Exercises should focus on;
- Pylometric exercises that focuses on ankle reactivity. An example of this exercise would be the ankle bounce that focuses on the calf muscle with little to no movements from the knee. On two feet and keeping the legs almost straight, quickly pull up the toes and jump up off the floor. As you land quickly pull up your toes again and repeat. It is also important to minimise the amount of contact time between the foot and the ground.
- Single leg strengthening exercises that improve balance and control in the gluteal area and the knee joint. Examples of these exercises would be the split squat, the one legged hip hitch and the step ups on a box.
- Hamstring exercises that develop eccentric strength. An example of this exercises would be the split squats with a forward bend. The motion of the exercise is exactly the same as the split squat but when the thigh is parallel to the ground, the weight and shoulders are bent forward so that they past the knee. The weight shouldn't be too heavy that the weight cannot be brought to the front.

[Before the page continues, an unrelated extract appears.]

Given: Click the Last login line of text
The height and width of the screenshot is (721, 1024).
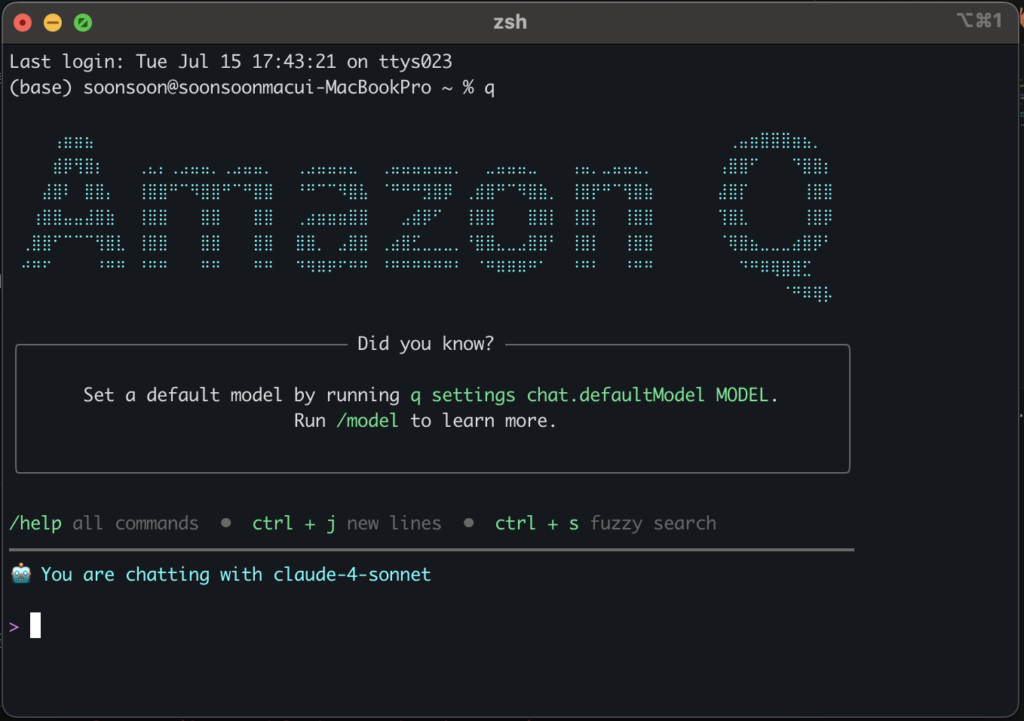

- Core Exercises such as the slow sit ups and the medicine ball slams which works the core muscles of the body such the internal and external obliques, the transversus abdominis and the rectus abdominis.
Research and anecdotal evidence shows that some form of resistance training is likely to improve your performance as a middle distance runner. However, the quality of the programmes within the research studies and the lack of suitable studies mean that conclusions are difficult to draw as to exactly what works best. However, once an initial strength base has been established, working on specific exercises twice a week for 20-30 minutes may well help improve running economy. During the off-season, this could be increased to three times a week for 45 minutes.